An instance of Service and its related AxisClient instance are created before the Call object. The Call object is then created by invoking the Service.createCall factory method. Call.setOperation creates a Transport instance, if a suitable one is not already associated with the Call instance. Then Call.invoke creates a MessageContext and associated request Message, drives AxisClient.invoke, and processes the resultant MessageContext. This significant method calls in this sequence are shown in the following interaction diagram.

Open Issues

The relationship between the Axis subsystems needs to be documented and somewhat cleaned up as there is leakage of responsibilities between some of the subsystems. For example, there is some SOAP and HTTP bias in the basic MessageContext type and associated classes.
What classes are included in the "encoding" and "message model" subsystems? Are these subsystems independent of the other subsystems which depend on "message flow"?
(Possibly related to the previous issue) How should we distribute the classes in the above diagram between the Axis subsystems taking into account SOAP-specific and HTTP-specific features?
The Axis Engine currently knows about thee layers of handlers: transport, global, and service. However, architecturally, this is rather odd. What "law" of web services ensures that there will always and only ever be three layers? It would be more natural to use Targeted Chains with their more primitive notion of request, pivot, and response Handlers. We would then implemented the Axis Engine as a Targeted Chain whose pivot Handler is itself a Targeted Chain with global request and response Handlers and a service pivot Handler (which is itself a Targeted Chain as we have just described). Such an Axis Engine architecture is shown in the diagram below.

WSDDService.faultFlows is initialised to an empty Vector and there is no way of adding a fault flow to it. Is this dead code or is something else missing?
If a fault occurs after the pivot Handler, should the backwards scan notify Handlers which were invoked prior to the pivot Handler? The current implementation does notify such Handlers. However, this is not consistent with the processing of faults raised in a downstream system and stored in the message context by the pivot Handler.
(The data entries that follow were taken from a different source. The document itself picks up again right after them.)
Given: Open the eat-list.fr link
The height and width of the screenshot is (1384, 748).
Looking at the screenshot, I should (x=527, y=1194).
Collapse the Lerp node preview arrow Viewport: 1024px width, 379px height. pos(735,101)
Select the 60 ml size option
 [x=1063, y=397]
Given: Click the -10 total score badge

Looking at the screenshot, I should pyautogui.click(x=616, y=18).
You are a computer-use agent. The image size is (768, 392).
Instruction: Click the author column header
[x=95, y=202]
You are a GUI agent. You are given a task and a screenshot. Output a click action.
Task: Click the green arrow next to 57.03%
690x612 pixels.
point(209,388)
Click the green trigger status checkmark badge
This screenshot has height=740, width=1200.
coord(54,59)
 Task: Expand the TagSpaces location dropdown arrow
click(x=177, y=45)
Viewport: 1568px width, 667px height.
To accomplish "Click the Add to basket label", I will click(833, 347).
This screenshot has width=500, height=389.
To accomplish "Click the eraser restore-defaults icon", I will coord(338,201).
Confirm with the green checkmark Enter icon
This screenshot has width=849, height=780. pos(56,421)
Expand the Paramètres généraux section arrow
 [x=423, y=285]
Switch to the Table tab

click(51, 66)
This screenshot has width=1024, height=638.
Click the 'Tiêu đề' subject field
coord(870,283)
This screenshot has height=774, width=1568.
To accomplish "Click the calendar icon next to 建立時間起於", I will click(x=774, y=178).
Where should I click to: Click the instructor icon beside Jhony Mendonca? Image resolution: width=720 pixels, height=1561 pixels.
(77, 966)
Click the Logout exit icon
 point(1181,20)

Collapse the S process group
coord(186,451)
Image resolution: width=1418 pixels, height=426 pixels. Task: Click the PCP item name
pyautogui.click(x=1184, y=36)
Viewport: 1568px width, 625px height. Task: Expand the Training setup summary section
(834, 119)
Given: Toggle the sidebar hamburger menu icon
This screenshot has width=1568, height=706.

These faults are passed through any response Handlers, but do not cause onFault to be driven in the local engine.

We need to consider what's going on here. If you take a sequence of Handlers and then introduce a distribution boundary into the sequence, what effect should that have on the semantics of the sequence in terms of its effects on message contexts? The following diagram shows a client-side Handler sequence invoking a server-side Handler sequence. We need to consider how the semantics of this combined sequence compares with the sequence formed by omitting the transport-related Handlers.